Saturday, April 9th., Pension White, Florence.

It has been raining for days. Yesterday, to get out of the rain I walked about in the church of S. Croce to collect my ideas for the third part of "Clayhanger". For this purpose I found it to be a very good, spacious church. Funny to be immersed mentally in the doings of the Five Towns in a place like this which couldn't be much more different. I bought a copy of Ruskin's "Mornings in Florence" today. Weather too wet and me too buried in writing for any excursions.
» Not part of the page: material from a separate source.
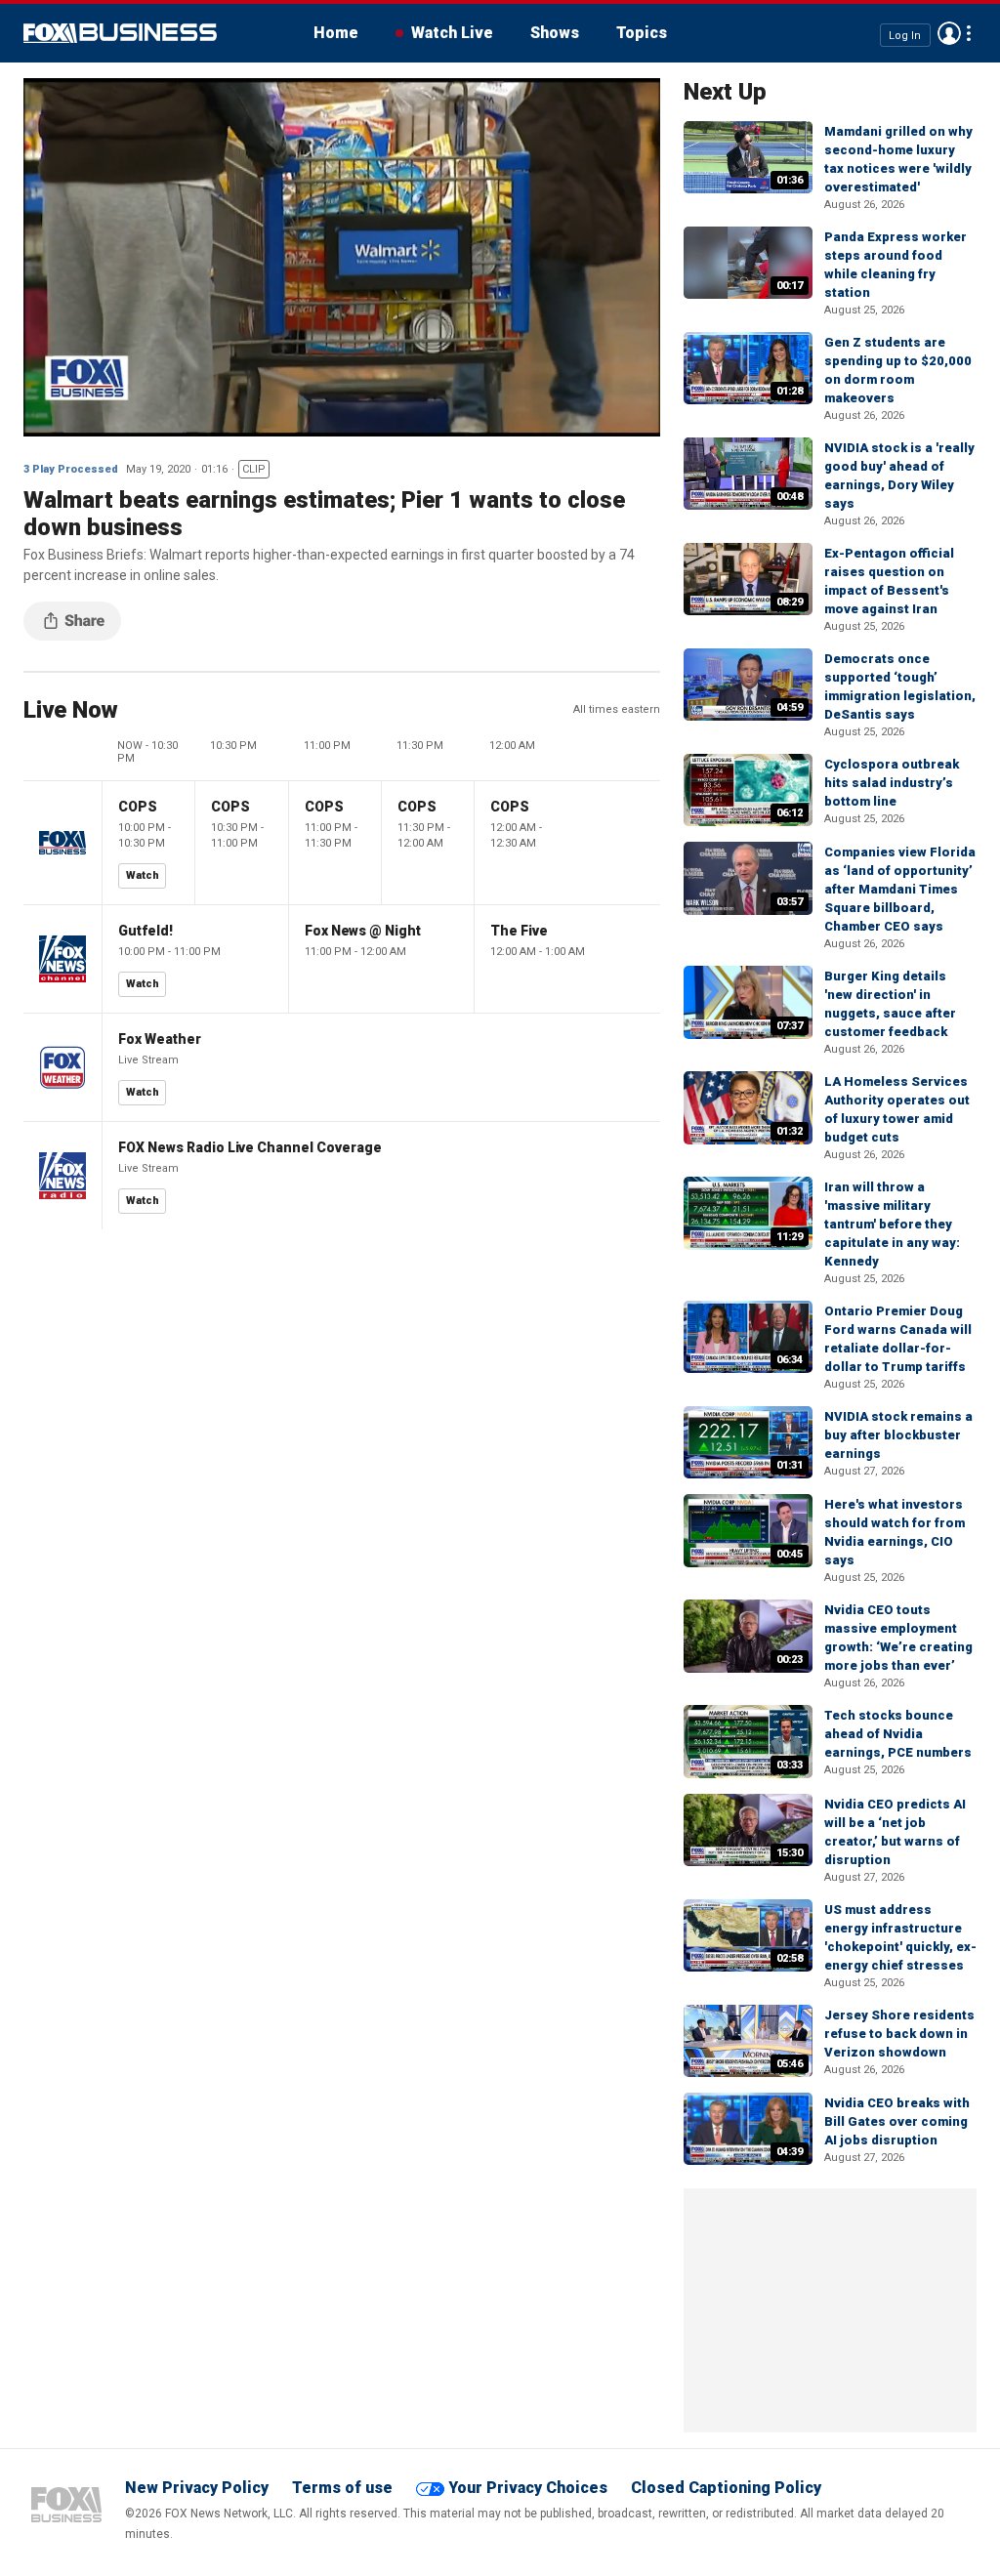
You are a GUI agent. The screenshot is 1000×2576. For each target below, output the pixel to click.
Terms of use (342, 2487)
There is a professor from Toronto University staying here. Came into the smoking room last evening. Lounge suit, dirty brown boots, small piercing eyes. Took no notice of me though the room was not twelve foot square until he found he hadn't a match, when he said abruptly, and in a tone which expected only one answer: "Can I trouble you for a match?" This casualness was geberal with him. You could trace it in the way he sat on a chair. Seemed an impatient sort. Then began to talk of Egyptian tombs in a very sensible, interesting and friendly way. When he is not interested it does not occur to him to pretend to be. If a remark does not strike him as fruitful he quite naturally says nothing at all. It is brusqueness, but has a good foundation. I admire it in a way; a sort of intellectual honesty. I am probably similar myself by nature but have had 'good manners' drummed into me over the years. Similar age to me I should think. Somebody told me he is a professor of English literature; but I don't know.

I put on my largest overcoat and walked to the Cascine this morning and this afternoon I went to inspect the Palazzo Strozzi for my article "Night and Morning in Florence", of which I wrote 2,200 words today. I also went into the church of S. Annunziata. We should have been going to the opera this evening but Grierson and Mock are both indisposed.